Diyarbakır’daki 2017 Nevruzu’nda polis ateşi sonucu ölen Kemal Kurkut olayına ilişkin dava 5 dakika sürdü. Sanık polis Y.Ş. ve avukatının katılmadığı duruşma karar verilmek üzere 17 Kasım’a ertelendi.
BOLD – Üç yıl önce Diyarbakır Nevruz etkinliğinde polis ateşi ile hayatını kaybeden üniversite öğrencisi Kemal Kurkut’un katil zanlısı Y.Ş’nin yargılandığı davanın 11’inci duruşmasında da karar çıkmadı. Diyarbakır 7. Ağır Ceza Mahkemesi’ndeki celseye ‘olası kastla öldürme’ suçu ile yargılanan sanık ve avukatı katılmadı. Kurkut Ailesi avukatları Mehmet Emin Aktar, Cihan Aydın, Serdar Çelebi, Sidar Avşar, Mehmet Öner ve Muhlis Oğurgül ise mahkemede hazır bulundu.

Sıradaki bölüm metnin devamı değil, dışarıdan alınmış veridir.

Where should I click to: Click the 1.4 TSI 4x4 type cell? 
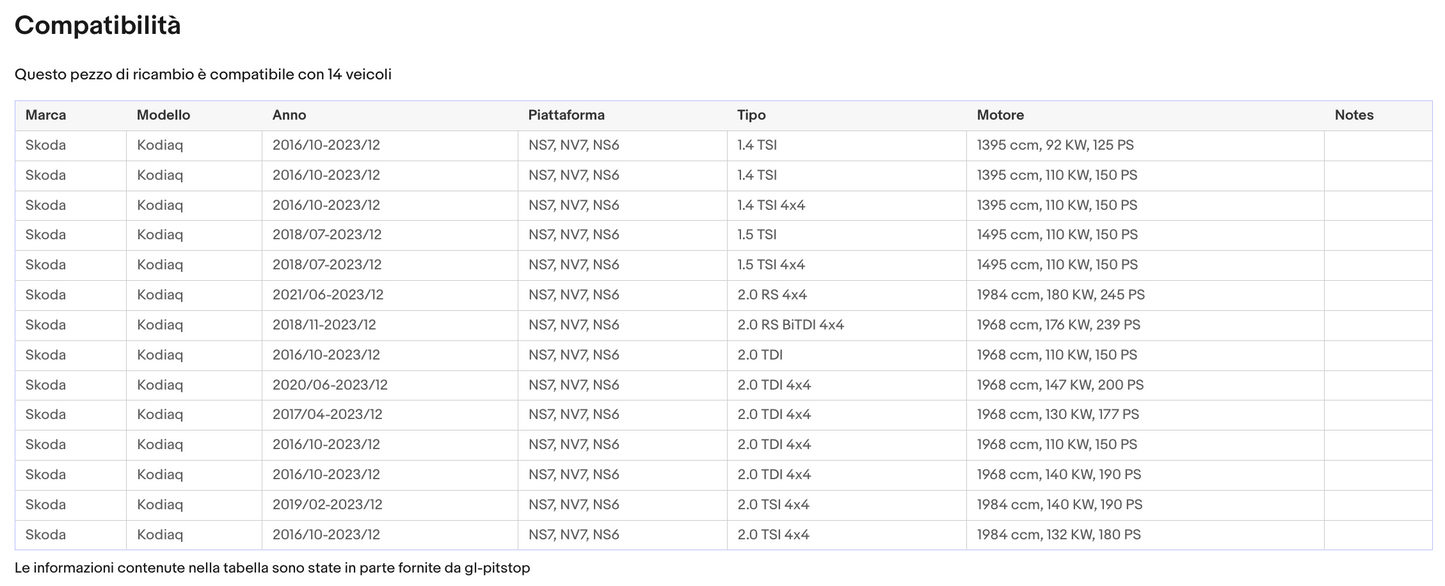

MAHKEME BAŞKANI HEYET DEĞİŞİKLİĞİNE İŞARET ETTİ
Heyet değişikliği sebebiyle karar verilmeyeceğini açıklayan mahkeme başkanı, Y.Ş’nin 26 Haziran tarihli dilekçesindeki olaya dair Jandarma Genel Komutanlığı’ndan bilirkişi raporu alınması isteğini hatırlattı.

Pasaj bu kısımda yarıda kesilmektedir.